A recent study conducted by collaborating researchers from the Addis Ababa Institute of Technology (AAiT) and the Aalto University of Finland, commissioned by the Addis Ababa University Research Office, sheds light on the inadequate site investigation practices in Ethiopia's capital. The study focused on contemporary geotechnical engineering practices. As a result, it revealed that most site investigations for building construction fail to meet the minimum standards established by the Ethiopian Building Code of Standards.
The findings of this two-year-long research were presented at the inaugural Geotechnical Engineering workshop organized by the Ethiopian Geotechnical Society (EGS). The workshop featured a keynote speech by Emeritus Professor Alemayehu Teferra, a renowned geotechnical engineering specialist and educator known as "the Father of Geotechnical Engineering Practice in Ethiopia." In addition, as a tribute to Prof. Alemayehu's contributions, the EGS announced the launch of an annual distinguished lecture series in his honor.
During the workshop, several professionals from academia and industry presented their research findings on on-site investigation and excavation support system practices. The study conducted by Dr.

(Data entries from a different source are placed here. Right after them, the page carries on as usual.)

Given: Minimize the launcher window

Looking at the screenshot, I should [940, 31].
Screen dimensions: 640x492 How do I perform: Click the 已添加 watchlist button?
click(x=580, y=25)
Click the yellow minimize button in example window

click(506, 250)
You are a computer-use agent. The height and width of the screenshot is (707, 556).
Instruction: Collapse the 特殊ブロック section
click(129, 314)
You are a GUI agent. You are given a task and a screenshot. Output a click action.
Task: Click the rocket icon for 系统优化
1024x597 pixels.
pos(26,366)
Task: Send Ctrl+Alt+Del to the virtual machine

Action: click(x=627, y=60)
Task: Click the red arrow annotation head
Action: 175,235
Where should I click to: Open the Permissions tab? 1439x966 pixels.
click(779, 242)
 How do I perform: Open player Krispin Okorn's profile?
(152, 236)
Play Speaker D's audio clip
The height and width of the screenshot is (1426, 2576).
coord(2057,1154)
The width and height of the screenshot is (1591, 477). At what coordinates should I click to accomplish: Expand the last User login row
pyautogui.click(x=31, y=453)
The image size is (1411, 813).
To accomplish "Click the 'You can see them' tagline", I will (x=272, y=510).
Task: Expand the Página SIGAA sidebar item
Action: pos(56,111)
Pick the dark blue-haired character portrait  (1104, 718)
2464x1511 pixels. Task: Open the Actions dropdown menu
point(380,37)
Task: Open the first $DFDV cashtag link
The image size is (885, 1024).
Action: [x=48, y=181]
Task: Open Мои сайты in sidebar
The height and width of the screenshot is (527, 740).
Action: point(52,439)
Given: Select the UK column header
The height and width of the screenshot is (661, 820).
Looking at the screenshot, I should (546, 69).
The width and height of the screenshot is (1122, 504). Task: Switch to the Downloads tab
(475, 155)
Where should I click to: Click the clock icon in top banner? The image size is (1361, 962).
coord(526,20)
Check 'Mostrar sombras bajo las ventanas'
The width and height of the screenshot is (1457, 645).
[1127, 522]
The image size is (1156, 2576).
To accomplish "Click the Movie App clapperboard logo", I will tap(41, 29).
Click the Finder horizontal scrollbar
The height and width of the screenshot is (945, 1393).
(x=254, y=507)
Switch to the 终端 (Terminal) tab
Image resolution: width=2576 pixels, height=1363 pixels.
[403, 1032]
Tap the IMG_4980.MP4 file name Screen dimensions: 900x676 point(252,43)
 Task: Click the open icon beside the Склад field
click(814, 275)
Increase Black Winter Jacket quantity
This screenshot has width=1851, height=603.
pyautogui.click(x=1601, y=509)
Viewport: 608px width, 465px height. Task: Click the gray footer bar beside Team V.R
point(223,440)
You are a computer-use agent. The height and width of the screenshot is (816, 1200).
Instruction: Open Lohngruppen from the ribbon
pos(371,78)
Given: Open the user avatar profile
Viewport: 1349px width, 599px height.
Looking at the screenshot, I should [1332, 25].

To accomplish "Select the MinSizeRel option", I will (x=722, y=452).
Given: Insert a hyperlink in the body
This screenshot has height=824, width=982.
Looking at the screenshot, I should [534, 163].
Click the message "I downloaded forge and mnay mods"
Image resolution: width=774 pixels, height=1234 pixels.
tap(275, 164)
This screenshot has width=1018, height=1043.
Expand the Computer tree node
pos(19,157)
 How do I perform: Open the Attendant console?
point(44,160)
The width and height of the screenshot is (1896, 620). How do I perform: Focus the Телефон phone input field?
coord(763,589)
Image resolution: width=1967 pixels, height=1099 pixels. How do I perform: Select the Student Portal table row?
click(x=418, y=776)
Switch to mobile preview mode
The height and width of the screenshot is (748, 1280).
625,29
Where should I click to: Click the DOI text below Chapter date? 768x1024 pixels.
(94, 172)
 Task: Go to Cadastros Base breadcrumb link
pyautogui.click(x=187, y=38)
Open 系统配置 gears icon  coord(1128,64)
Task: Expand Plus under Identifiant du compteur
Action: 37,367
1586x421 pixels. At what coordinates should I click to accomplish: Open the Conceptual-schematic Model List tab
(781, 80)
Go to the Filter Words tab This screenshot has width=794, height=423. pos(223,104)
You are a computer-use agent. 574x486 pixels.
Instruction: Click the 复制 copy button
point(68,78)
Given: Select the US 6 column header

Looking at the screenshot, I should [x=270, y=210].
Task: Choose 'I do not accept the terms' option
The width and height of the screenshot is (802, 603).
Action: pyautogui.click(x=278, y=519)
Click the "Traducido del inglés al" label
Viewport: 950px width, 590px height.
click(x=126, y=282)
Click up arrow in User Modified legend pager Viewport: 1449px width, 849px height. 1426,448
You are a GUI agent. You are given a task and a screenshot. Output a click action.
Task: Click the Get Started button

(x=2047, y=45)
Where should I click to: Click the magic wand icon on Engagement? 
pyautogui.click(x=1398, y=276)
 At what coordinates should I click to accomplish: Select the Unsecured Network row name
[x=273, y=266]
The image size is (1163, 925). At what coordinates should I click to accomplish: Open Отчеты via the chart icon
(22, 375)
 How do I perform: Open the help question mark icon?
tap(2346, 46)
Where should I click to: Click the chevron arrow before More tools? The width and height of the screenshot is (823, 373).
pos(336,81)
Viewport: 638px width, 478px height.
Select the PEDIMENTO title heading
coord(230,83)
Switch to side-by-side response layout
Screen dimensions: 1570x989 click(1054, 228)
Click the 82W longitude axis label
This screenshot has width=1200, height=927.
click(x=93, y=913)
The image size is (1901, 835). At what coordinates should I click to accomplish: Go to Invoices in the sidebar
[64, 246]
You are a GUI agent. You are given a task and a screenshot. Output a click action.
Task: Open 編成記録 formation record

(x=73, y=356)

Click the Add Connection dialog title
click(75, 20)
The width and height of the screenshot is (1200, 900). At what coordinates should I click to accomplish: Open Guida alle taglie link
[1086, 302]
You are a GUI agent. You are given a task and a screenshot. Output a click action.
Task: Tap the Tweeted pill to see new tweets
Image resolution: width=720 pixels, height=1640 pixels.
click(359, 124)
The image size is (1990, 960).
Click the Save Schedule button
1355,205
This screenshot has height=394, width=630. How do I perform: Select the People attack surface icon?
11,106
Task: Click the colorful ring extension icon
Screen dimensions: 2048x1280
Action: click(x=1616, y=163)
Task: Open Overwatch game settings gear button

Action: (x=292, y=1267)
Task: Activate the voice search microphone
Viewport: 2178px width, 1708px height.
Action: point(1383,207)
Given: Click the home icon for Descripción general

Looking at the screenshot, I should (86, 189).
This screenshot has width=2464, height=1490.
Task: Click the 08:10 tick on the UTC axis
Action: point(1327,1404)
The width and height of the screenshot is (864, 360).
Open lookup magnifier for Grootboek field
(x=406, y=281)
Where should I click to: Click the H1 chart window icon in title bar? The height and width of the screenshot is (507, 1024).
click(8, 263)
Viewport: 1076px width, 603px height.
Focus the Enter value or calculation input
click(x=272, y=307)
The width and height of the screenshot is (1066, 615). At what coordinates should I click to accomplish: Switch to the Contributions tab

Tensay GebreMedhin, Tewodros Gemechu, and Abdi Bichaka highlighted several alarming findings. According to Ethiopian regulations, soil investigation through boreholes is mandatory for constructing buildings above G+1 levels. However, the study found that 95% of the site investigations failed to meet the minimum depth requirements specified by the code. While the number of boreholes met the criteria in 90% of the cases, the distribution of boreholes on the site showed mixed results. Nearly half of the site investigations failed to accurately incorporate borehole location data in their reports, with instances of incorrect borehole coordinates and even duplicated site investigation reports.
To address these issues, the researchers recommended various interventions, including capacity building for geotechnical engineers and regulatory bodies, digitization of geotechnical data, early involvement of geotechnical engineers in projects, implementation of Building Information Modeling (BIM) in geotechnical practice, and the development of relevant manuals, guidelines, and standards.
A case study by Tewodros Gemechu highlighted the benefits of greater involvement of geotechnical engineering professionals in projects, leading to dynamic updating of subsurface information and significant cost savings. The study showed that active supervision, real-time methodology discussions, and continuous updating of subsurface information during shoring works and excavation resulted in a net saving of 3.45% of the project cost.
The workshop also addressed the excavation support theory, design, and construction theme. Dr. Henok Fikre discussed alternative excavation support systems being practiced abroad and cutting-edge technologies under development. Next, Leamlak Minwuyelet identified gaps in the design practice of shoring works, emphasizing the need for a national annex to the building code. Finally, Ayalneh Wondimu raised concerns about construction stage negligence, poor workmanship, and inappropriate materials usage as major contributors to shoring failures, alongside design assumptions and low-quality site investigation reports.
In a panel discussion that followed the presentations, stakeholders emphasized the importance of continuous professional development through training. They noted that site investigation and excavation support construction must be supervised in Ethiopian civil engineering practice. The president of the Ethiopian Geotechnical Society, Dr. Tezera, concluded the workshop by acknowledging the need for strategic interventions and announced that the Society is finalizing preparations to provide training on shoring design. Furthermore, he stated that the workshop's proceedings would be presented to various stakeholders and regulatory bodies in the government to initiate discussions on ensuring the quality of geotechnical works before any major calamities occur.